News / Metropolitan
Senin, 17 Agustus 2026 | 18:19 WIB
Kepala Kantor Wilayah Direktorat Jenderal Pemasyarakatan Daerah Khusus Jakarta Wachid Wibowo. (Suara.com/Dea)
Baca 10 detik
  • Sebanyak 195 warga binaan di Jakarta langsung bebas pada 17 Agustus 2026.
  • Pembebasan tersebut didapatkan setelah mereka menerima remisi umum II dalam rangka HUT ke-81 RI.
  • Kakanwil Ditjenpas DKI Jakarta Wachid Wibowo menyampaikan hal itu di Lapas Kelas IIA Salemba.

Suara.com - Kepala Kantor Wilayah Direktorat Jenderal Pemasyarakatan Daerah Khusus Jakarta Wachid Wibowo mengatakan sebanyak 195 warga binaan di Jakarta dinyatakan bebas pada Senin (17/8/2026).

Mereka langsung bebas setelah mendapatkan remisi umum II (RU II) dalam rangka Hari Ulang Tahun (HUT) ke-81 Republik Indonesia.

Wachid menjelaskan, saat ini terdapat 12.015 warga binaan dan anak binaan di seluruh Jakarta. Jumlah tersebut terdiri dari 2.838 tahanan dan 9.138 narapidana.

Selain itu, terdapat anak yang berhadapan dengan hukum, yang terdiri dari empat tahanan dan 35 narapidana.

"Jumlah seluruhnya remisi yang kita usulkan sebanyak 7.555 orang. Remisi yang disetujui sampai dengan saat ini berjumlah 7.555 orang," kata Wachid di Lapas Kelas IIA Salemba, Jakarta Pusat, Senin (17/8/2026).

Dari jumlah tersebut, sebanyak 7.218 warga binaan mendapatkan remisi umum I (RU I), sedangkan 317 lainnya menerima remisi umum II (RU II).

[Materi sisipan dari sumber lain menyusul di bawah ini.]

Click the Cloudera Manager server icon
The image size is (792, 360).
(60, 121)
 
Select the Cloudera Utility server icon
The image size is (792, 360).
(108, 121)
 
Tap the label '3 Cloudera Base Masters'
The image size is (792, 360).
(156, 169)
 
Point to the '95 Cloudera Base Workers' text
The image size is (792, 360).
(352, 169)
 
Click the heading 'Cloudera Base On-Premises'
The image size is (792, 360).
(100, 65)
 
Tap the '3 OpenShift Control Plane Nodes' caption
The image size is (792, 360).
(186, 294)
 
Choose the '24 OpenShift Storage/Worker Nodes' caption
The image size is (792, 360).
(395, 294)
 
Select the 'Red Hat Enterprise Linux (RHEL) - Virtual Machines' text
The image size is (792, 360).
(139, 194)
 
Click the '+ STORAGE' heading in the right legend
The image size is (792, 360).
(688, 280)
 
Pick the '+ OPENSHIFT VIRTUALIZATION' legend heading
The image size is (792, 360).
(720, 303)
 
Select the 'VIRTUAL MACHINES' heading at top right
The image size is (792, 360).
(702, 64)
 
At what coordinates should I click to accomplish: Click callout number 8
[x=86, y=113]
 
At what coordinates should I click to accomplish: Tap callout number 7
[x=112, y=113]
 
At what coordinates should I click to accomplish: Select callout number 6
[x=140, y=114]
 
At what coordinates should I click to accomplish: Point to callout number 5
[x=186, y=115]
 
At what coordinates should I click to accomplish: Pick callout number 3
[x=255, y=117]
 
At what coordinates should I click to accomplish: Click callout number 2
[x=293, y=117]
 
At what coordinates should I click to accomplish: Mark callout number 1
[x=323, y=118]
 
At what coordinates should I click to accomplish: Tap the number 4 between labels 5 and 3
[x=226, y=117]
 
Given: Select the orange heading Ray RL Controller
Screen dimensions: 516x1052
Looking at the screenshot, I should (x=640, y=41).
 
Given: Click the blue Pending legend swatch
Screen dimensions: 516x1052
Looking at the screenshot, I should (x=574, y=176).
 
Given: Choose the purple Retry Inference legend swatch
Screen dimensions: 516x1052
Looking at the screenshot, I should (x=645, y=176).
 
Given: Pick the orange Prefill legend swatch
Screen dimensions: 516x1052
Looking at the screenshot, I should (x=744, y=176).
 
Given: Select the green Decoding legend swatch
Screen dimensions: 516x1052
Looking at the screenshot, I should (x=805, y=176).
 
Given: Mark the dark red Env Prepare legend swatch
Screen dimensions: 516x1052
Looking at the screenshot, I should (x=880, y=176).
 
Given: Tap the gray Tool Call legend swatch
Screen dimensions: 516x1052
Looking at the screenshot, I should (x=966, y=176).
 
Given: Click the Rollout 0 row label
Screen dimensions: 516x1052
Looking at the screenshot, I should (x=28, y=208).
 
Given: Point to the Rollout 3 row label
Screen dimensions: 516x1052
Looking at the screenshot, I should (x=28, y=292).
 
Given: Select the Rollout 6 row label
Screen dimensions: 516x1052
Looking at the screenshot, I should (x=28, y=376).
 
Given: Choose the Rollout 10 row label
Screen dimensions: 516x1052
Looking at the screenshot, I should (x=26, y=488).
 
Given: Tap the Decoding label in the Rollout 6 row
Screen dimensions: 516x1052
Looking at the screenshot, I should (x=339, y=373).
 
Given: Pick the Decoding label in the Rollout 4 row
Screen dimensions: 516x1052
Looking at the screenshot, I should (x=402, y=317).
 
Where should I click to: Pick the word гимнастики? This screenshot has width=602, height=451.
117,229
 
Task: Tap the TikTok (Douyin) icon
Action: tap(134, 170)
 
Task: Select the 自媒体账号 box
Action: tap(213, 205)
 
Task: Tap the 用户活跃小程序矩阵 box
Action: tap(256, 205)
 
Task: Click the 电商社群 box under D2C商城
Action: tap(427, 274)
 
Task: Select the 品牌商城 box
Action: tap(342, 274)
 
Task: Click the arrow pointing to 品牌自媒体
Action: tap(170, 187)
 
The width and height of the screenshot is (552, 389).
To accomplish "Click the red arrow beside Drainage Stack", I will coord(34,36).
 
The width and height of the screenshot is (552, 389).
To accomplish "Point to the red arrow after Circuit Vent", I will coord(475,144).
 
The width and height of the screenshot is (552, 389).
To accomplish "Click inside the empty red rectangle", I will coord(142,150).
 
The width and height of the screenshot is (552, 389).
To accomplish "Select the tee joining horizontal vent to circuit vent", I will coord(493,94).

Namun, tidak seluruh penerima RU II dapat langsung menghirup udara bebas pada hari yang sama. Wachid menyebut hanya 195 warga binaan yang langsung bebas.

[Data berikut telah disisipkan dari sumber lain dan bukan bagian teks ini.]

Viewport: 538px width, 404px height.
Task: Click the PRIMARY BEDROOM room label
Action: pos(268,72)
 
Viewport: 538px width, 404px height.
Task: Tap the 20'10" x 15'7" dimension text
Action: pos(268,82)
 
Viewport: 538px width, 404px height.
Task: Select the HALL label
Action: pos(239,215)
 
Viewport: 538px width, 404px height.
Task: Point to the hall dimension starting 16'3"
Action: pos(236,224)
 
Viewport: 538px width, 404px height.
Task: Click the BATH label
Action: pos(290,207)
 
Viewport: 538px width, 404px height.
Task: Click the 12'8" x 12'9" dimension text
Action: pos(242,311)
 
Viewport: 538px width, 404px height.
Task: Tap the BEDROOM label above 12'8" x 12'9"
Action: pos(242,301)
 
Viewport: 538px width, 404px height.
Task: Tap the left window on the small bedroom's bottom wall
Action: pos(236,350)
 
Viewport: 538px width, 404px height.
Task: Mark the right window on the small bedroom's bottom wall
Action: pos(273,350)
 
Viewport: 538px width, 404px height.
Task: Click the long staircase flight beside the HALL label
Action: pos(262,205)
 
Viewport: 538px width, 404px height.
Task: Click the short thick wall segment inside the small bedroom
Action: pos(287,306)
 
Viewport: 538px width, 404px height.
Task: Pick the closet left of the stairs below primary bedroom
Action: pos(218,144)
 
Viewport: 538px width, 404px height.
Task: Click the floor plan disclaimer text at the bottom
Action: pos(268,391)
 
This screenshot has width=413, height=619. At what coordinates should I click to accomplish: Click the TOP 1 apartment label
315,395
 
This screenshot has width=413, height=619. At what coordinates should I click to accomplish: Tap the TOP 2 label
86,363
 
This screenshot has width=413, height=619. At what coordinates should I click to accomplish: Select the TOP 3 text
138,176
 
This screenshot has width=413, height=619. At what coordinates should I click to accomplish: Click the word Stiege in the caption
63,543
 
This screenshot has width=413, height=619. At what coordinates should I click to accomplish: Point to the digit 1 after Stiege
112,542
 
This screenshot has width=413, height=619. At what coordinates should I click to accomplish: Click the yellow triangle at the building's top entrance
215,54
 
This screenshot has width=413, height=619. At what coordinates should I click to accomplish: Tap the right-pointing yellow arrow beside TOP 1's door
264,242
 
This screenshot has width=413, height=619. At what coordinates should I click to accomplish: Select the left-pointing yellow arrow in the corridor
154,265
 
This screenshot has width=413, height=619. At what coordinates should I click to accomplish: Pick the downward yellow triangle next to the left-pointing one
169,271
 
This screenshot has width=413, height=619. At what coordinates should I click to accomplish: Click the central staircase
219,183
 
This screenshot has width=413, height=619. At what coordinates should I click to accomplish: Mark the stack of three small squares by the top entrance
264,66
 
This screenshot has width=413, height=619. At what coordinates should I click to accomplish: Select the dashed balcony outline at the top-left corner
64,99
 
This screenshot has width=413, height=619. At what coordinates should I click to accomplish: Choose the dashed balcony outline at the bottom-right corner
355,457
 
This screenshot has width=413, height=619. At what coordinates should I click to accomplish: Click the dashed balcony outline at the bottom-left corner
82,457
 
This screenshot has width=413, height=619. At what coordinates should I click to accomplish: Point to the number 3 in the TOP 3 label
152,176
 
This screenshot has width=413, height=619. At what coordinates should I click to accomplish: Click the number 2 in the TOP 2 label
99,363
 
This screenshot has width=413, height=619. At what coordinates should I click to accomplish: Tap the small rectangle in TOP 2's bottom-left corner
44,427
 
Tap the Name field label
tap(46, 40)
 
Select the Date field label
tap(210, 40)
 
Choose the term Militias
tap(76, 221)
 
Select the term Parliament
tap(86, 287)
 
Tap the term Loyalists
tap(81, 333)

"Tapi yang bebas langsung 195 orang," ujar Wachid.

Sementara itu, warga binaan penerima RU II lainnya masih harus menjalani pidana pengganti atau subsider berupa kurungan badan.

Baca Juga: Miris! Potret Upacara HUT RI di Tengah Kepungan Karhutla Sumsel

Wachid berpesan kepada warga binaan yang telah bebas agar menerapkan berbagai pembinaan dan pembekalan yang telah diberikan selama menjalani masa pidana.

"Khususnya bagi warga binaan yang hari ini bebas, kami berpesan agar apa yang diberikan oleh petugas terkait hal-hal pembinaan dan juga pembekalan bagi mereka bisa diterapkan," ucapnya.

Ia juga meminta dukungan keluarga dan masyarakat agar para warga binaan yang telah bebas dapat kembali bersosialisasi dan berinteraksi secara baik di lingkungan mereka.

"Kami juga mohon dukungan kepada semua pihak, baik keluarga maupun masyarakat, agar mereka juga diberikan kesempatan untuk bersosialisasi, berinteraksi, dan juga bisa dapat bermanfaat, baik bagi diri sendiri, keluarga, maupun bagi negara," tandas Wachid.